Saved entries
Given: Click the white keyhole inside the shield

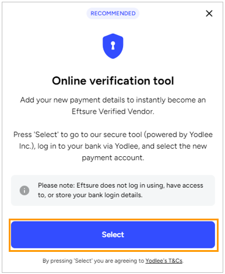Looking at the screenshot, I should coord(113,45).
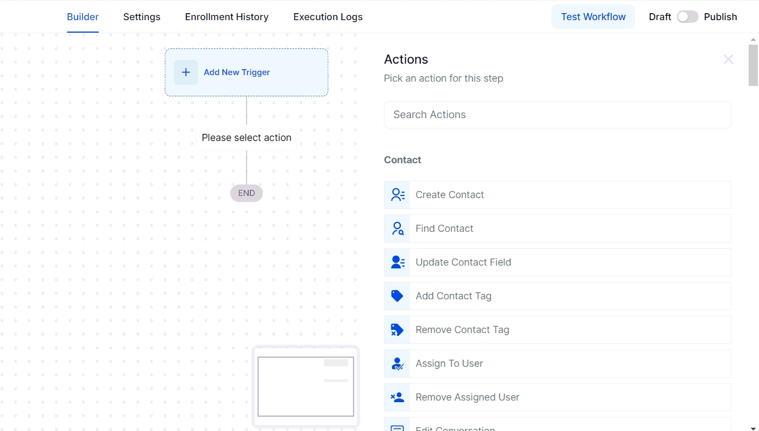This screenshot has height=431, width=759.
Task: Click the Remove Assigned User icon
Action: (397, 397)
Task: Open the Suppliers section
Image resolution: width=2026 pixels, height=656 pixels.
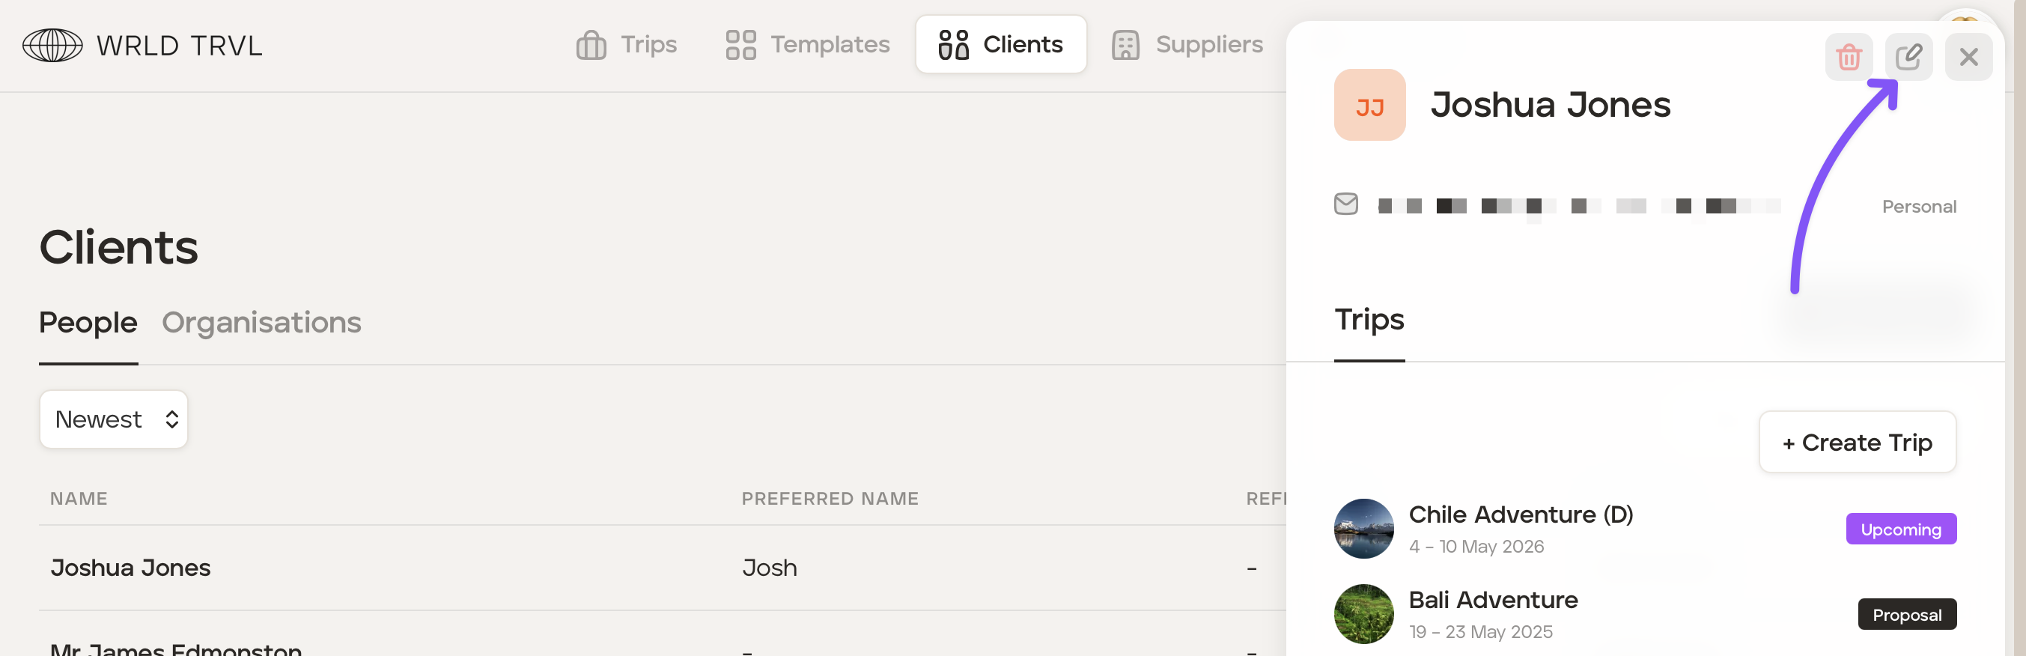Action: (1187, 45)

## The problem:
Leave the pictures out and output all of the data verbatim.

## Response to the exercise:
Given: Click the white keyhole inside the shield

Looking at the screenshot, I should coord(113,45).
This screenshot has height=431, width=759.
Task: Click the Remove Assigned User icon
Action: (397, 397)
Task: Open the Suppliers section
Image resolution: width=2026 pixels, height=656 pixels.
Action: (1187, 45)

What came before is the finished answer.